* SHORT EXERCISE
Please reproduce the items beginning at the line that has "Open the 倍速 playback speed menu" and stopping after the line that has "coord(550,446)", swapping "screenshot" for "image" and keeping everything else unchanged. Leave the pictures out of your answer.
==== DATASET RECORDS ====
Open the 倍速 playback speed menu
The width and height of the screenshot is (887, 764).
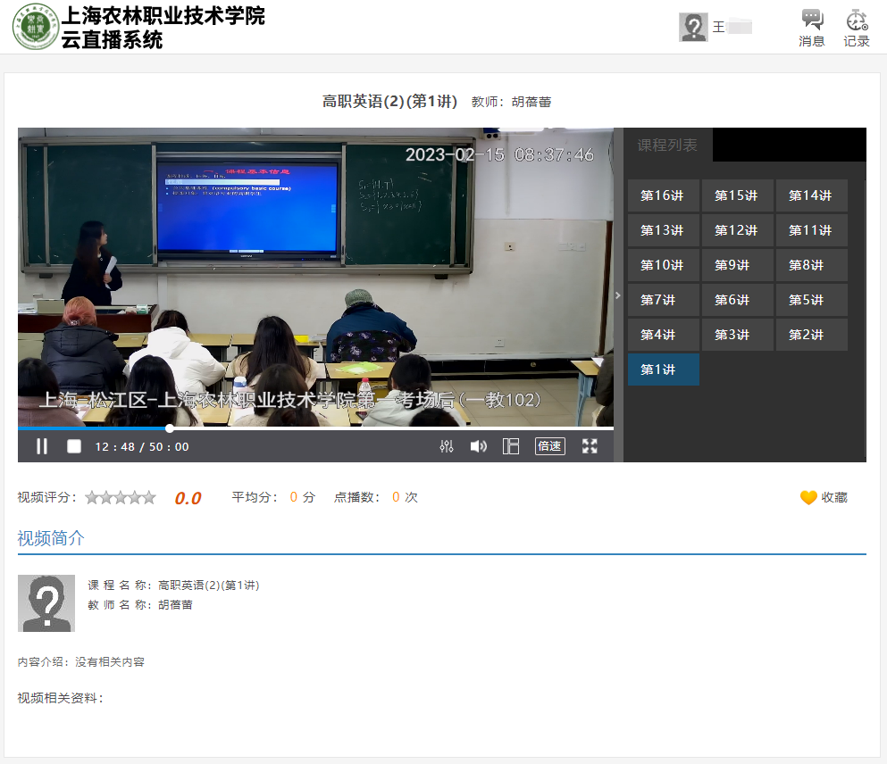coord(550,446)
====
==== DATASET RECORDS ====
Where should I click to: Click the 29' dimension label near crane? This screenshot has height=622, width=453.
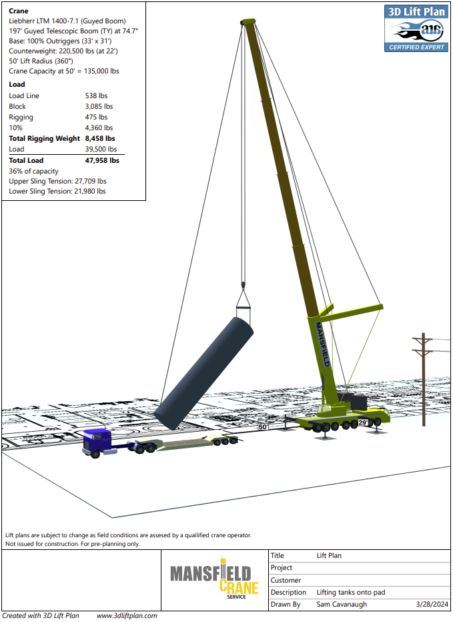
====
==== DATASET RECORDS ====
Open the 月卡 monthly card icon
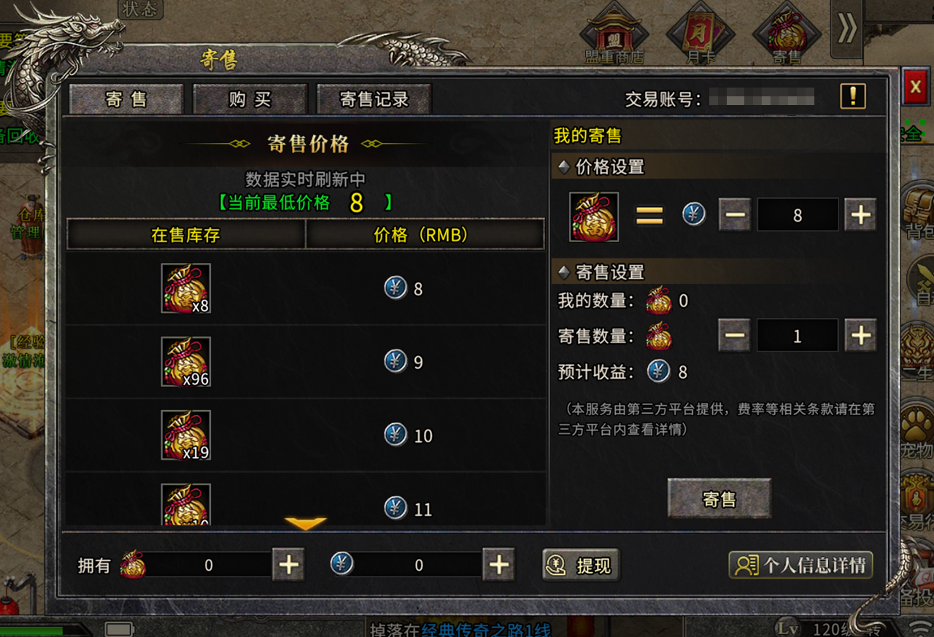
====
* THE SOLUTION
Open the 倍速 playback speed menu
The width and height of the image is (887, 764).
coord(550,446)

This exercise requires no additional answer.